* PAGE:
Find all possible sums of the combinations of integers from a set, efficiently
Question:
Given an integer n, and an array a of x random positive integers, I would like to find all possible sums of the combinations with replacement (n out of x) that can be drawn from this array.
For example:
n = 2, a = [2, 3, 4, 6]
all combinations = [2+2, 2+3, 2+4, 2+6, 3+3, 3+4, 3+6, 4+4, 4+6, 6+6]
all unique sums of these combination = {4, 5, 6, 7, 8, 9, 10, 12}
This can of course easily be solved by enumerating and summing all possible combinations, for example in Python:
from itertools import combinations_with_replacement
n = 2
a = [2,3,4,6]
{sum(comb) for comb in combinations_with_replacement(a, n)}
Is there a more efficient way to do this? I have to do this for n up to 4 and a up to a 1000 values, which gives 4e10 combinations, while the number of unique sums will be several orders of magnitude less for arrays with integers whose values aren’t too far apart, so I would guess there must be a more efficient way.
For example when n=3 and a is the set of the first 1000 even numbers, there will be only 2998 unique sums out of 1.6E8 possible combinations.
** Original question was updated to state that integers are only positive
Answers:
sums = {0}
for _ in range(n):
sums = {s + x for s in sums for x in a}
Or using a bitset (assumes your numbers are non-negative):
sums = 1
for _ in range(n):
new = 0
for x in a:
new |= sums << x
sums = new
sums = {i for i, bit in enumerate(reversed(bin(sums))) if bit == '1'}
Which one is faster depends on the density of your numbers.
A further optimization of the second solution which can also handle negative numbers (it translates all values so that the smallest becomes 0):
sums = 1
minimum = min(a)
b = [x - minimum for x in a]
for _ in range(n):
new = 0
for x in b:
new |= sums << x
sums = new
sums = {
i + n*minimum
for i, bit in enumerate(reversed(bin(sums)))
if bit == '1'
}
Yet another, intended for dense sets:
minimum = min(a)
maximum = max(a)
sums = set(a) if n else {0}
for i in range(2, n + 1):
new = set()
for s in range(minimum * i, maximum * i + 1):
for x in a:
if s - x in sums:
new.add(s)
break
sums = new
One for large n, working like exponentiation by squaring:
sums = {0}
while n:
if n % 2:
sums = {s + x for s in sums for x in a}
n //= 2
if n:
a = {x + y for x in a for y in a}
Benchmark according to your "let’s say that the first thousand positive even numbers is realistic. Though there will be some uneven mixed in as well" (I used "some"=42) and with n=4 (since you said "I don’t think I’ll ever need more than n=4").
2.14 ± 0.03 ms Kelly2
2.44 ± 0.04 ms Kelly3
45.10 ± 4.05 ms Kelly4b
208.19 ± 2.22 ms Kelly4
807.97 ± 4.79 ms Kelly1
1216.60 ± 19.22 ms Kelly5
Benchmark code (Attempt This Online!):
def Kelly1(a, n):
sums = {0}
for _ in range(n):
sums = {s + x for s in sums for x in a}
return sums
def Kelly2(a, n):
sums = 1
for _ in range(n):
new = 0
for x in a:
new |= sums << x
sums = new
return {i for i, bit in enumerate(reversed(bin(sums))) if bit == '1'}
def Kelly3(a, n):
sums = 1
minimum = min(a)

* INFORMATION SUPPLIED:
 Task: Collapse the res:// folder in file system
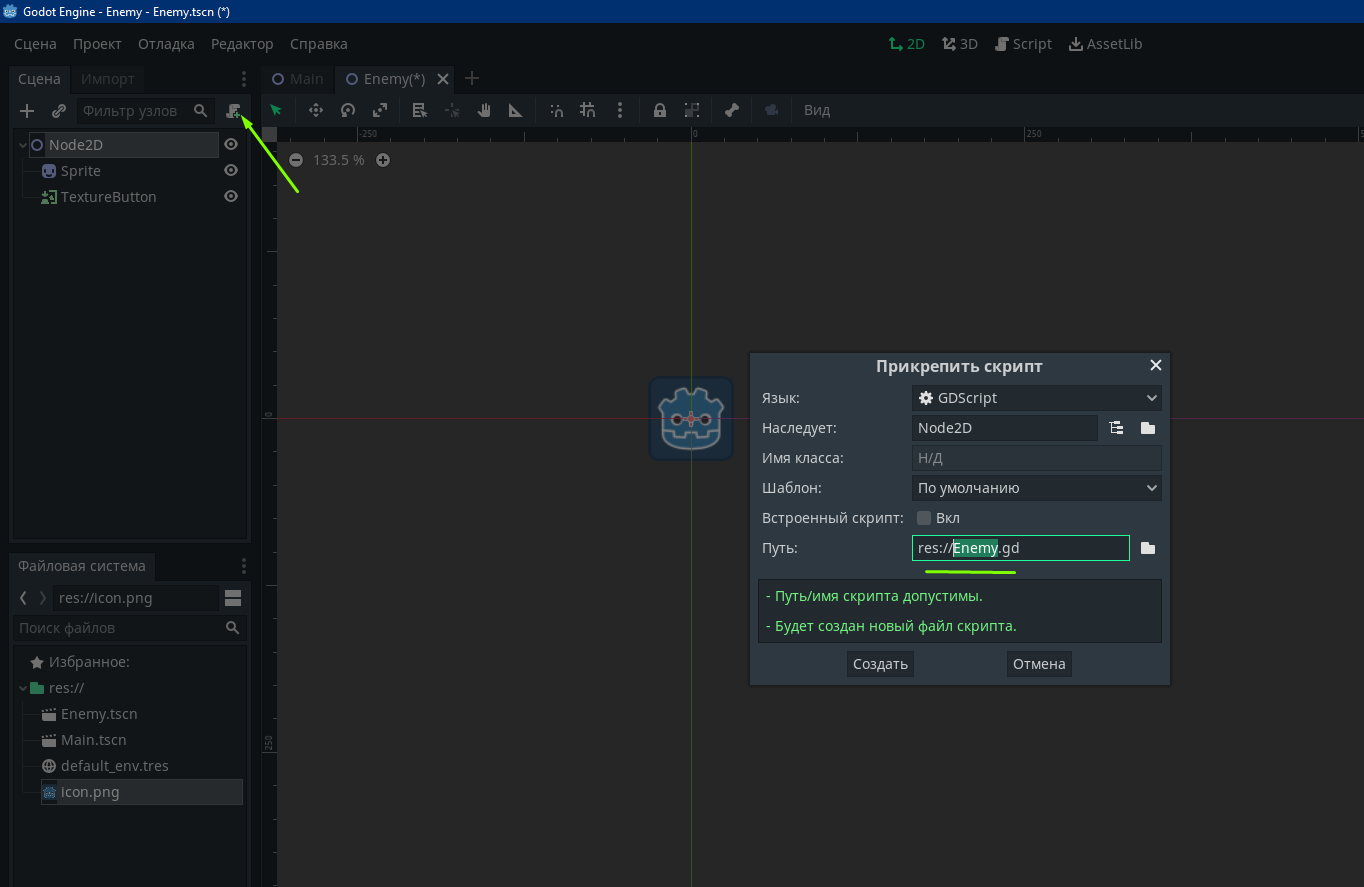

* PROBLEM SET:
(A) Answer these from the combination-sums thread:
(i) Up to what value of n does the asker say they need this?
(ii) When n=3 and a is the first 1000 even numbers, how many unique sums are there?
(iii) Which function has the fastest time in the benchmark, and what is that time?
(B) Duplicate a passage of the combination-sums thread word for word: begin at the words "b = [x - minimum" and stop after "maximum = max(a)".

* EXERCISE SOLUTIONS:
(A)
(i) Up to 4.
(ii) 2998.
(iii) Kelly2, at 2.14 ± 0.03 ms.

(B)
b = [x - minimum for x in a]
for _ in range(n):
new = 0
for x in b:
new |= sums << x
sums = new
sums = {
i + n*minimum
for i, bit in enumerate(reversed(bin(sums)))
if bit == '1'
}
Yet another, intended for dense sets:
minimum = min(a)
maximum = max(a)